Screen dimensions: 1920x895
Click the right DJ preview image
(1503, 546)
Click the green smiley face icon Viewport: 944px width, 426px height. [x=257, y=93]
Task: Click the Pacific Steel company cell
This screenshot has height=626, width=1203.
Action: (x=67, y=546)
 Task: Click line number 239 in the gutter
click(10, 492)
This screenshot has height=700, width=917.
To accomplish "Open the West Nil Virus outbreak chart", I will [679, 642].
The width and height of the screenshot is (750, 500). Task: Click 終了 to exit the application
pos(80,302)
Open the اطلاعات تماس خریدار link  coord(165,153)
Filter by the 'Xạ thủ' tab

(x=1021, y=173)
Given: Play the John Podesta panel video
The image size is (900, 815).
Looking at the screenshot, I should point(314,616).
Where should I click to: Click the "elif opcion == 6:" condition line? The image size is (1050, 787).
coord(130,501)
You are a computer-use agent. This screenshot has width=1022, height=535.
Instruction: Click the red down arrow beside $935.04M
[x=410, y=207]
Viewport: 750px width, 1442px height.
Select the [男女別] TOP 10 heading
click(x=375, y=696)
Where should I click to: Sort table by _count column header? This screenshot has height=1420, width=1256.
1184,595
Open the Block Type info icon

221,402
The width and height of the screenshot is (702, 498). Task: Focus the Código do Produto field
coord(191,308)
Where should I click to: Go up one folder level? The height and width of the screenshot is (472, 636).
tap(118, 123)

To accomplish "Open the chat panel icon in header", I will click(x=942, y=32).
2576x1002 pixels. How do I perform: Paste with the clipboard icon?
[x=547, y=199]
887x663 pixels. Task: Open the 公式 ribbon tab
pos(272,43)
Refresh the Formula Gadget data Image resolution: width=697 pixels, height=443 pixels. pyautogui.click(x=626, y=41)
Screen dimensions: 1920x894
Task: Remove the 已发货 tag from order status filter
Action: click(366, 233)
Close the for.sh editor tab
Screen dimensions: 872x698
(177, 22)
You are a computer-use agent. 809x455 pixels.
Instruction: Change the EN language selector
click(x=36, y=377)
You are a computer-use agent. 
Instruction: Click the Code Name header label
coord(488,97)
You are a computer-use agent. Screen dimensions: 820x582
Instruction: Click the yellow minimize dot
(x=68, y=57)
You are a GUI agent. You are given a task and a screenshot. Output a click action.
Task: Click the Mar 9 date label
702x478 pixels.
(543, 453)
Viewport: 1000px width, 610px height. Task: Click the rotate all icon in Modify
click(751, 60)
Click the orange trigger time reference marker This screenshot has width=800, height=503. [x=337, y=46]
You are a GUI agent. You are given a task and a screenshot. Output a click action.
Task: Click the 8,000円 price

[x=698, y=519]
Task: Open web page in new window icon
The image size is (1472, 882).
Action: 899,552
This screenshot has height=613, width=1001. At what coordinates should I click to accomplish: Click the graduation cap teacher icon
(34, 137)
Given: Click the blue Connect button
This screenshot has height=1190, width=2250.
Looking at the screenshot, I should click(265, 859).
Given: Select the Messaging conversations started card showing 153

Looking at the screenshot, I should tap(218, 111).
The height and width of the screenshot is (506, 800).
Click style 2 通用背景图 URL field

[WORK TO BE COMPLETED]: Whenever a line of the entries contains "panel", it counts toward the total; state that total alone.

[WRITTEN SOLUTION]: 2